┌─ Dataset

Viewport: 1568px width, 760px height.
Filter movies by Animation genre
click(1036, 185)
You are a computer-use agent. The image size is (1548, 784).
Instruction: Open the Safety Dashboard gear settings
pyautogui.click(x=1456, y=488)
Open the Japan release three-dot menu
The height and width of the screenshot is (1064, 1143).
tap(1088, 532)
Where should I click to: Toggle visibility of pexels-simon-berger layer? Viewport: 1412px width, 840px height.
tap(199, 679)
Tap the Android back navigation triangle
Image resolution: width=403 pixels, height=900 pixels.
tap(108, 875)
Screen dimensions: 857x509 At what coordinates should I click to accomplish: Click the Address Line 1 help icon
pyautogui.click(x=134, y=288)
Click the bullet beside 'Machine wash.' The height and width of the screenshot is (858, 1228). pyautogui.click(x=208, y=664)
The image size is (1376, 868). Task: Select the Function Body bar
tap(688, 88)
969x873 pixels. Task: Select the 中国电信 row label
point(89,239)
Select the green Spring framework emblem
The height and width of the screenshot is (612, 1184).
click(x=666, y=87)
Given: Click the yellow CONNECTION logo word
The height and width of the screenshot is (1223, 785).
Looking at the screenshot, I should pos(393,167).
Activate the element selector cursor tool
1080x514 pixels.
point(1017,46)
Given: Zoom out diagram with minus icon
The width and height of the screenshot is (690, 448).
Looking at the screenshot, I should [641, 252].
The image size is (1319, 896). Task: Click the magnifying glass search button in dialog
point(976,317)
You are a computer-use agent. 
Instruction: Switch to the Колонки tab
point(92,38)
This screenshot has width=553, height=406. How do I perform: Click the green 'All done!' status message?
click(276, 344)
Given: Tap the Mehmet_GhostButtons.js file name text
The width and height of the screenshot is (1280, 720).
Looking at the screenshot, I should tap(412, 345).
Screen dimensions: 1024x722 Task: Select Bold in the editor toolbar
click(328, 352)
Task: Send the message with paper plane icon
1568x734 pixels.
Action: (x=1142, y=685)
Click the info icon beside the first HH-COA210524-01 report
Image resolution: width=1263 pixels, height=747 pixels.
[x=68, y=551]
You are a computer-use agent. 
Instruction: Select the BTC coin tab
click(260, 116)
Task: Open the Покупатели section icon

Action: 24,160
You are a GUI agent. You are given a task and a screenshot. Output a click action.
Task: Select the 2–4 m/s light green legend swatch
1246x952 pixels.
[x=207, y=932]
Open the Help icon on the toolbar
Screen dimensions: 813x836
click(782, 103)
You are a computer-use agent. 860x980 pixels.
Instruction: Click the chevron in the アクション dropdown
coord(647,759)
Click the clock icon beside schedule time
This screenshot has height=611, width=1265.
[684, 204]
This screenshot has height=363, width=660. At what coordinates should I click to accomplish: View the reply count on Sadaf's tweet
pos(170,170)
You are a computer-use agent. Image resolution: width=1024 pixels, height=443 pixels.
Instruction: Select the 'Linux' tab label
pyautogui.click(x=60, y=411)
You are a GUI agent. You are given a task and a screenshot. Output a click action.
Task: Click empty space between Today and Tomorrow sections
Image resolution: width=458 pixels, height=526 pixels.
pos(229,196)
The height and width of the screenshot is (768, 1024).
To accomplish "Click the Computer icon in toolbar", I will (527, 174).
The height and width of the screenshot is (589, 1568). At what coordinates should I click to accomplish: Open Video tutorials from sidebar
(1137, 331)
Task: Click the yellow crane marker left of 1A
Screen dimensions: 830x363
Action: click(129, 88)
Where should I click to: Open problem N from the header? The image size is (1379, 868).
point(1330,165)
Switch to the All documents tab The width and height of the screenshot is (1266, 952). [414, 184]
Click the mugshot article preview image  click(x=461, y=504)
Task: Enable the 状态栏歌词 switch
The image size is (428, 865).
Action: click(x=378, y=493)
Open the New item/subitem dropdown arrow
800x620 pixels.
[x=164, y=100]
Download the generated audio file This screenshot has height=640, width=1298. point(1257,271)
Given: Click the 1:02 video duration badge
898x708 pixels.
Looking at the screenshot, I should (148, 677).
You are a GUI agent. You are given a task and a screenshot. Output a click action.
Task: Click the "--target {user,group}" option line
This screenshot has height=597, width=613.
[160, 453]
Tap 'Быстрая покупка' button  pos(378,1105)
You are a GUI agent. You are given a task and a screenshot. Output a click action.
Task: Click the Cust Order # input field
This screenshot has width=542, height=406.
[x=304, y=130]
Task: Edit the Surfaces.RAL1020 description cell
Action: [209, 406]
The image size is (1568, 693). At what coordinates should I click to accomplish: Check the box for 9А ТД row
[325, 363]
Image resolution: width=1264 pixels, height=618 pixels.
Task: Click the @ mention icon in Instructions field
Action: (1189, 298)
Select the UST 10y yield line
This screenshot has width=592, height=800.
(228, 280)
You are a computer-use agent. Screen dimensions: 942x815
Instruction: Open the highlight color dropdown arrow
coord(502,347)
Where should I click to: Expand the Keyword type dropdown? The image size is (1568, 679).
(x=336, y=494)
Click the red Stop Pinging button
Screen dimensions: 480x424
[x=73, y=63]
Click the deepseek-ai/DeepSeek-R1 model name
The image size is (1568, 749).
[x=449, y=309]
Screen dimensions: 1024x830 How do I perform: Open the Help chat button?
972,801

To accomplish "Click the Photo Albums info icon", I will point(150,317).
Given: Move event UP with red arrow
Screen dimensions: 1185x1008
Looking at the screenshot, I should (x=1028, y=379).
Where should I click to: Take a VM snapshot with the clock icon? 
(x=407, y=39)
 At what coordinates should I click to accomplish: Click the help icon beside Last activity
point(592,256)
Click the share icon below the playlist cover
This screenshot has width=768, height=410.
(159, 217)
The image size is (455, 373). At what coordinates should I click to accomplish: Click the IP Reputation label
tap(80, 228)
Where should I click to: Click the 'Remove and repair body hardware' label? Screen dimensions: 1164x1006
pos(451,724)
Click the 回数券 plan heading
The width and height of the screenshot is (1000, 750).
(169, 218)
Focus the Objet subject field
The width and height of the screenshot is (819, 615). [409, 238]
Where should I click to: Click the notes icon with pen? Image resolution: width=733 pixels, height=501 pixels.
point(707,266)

└─

#### [Task directions]
Each line above that includes "will" should be shown.

#### [Response area]
To accomplish "Click the Computer icon in toolbar", I will (527, 174).
To accomplish "Click the Photo Albums info icon", I will point(150,317).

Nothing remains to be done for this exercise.